Data records below:

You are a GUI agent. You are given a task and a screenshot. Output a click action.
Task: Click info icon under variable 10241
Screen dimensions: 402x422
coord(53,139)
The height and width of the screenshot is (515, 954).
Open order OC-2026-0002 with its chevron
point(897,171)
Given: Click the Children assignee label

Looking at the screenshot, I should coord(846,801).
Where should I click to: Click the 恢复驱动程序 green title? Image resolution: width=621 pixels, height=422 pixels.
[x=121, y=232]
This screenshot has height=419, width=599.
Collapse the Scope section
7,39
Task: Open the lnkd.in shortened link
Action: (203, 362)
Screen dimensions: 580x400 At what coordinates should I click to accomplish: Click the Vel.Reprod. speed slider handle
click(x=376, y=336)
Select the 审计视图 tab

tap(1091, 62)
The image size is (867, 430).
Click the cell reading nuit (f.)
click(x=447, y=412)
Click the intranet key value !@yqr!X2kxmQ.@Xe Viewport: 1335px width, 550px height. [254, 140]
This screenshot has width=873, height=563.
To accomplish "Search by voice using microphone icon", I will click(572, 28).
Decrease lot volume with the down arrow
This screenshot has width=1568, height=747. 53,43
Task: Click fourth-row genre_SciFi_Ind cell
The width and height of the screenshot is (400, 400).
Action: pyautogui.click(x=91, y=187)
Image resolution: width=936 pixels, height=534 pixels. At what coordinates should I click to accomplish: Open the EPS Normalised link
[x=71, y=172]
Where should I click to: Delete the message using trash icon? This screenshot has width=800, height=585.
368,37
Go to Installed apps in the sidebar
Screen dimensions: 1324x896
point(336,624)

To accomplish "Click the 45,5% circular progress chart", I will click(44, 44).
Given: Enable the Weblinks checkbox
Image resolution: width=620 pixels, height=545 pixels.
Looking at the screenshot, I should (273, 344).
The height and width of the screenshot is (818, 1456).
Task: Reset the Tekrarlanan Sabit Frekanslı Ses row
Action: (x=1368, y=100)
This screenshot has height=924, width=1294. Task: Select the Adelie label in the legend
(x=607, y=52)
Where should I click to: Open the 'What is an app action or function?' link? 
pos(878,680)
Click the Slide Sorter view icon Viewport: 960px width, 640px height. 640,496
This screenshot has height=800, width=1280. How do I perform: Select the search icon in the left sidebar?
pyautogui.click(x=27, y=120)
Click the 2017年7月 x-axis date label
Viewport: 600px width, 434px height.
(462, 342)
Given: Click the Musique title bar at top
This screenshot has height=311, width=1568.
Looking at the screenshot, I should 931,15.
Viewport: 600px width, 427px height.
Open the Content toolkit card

End of Data records.

● **Task**
Lines that contain "will" are the result; find them in the entries above and copy each one.

● **Response for this exercise**
To accomplish "Search by voice using microphone icon", I will click(572, 28).
To accomplish "Click the 45,5% circular progress chart", I will click(44, 44).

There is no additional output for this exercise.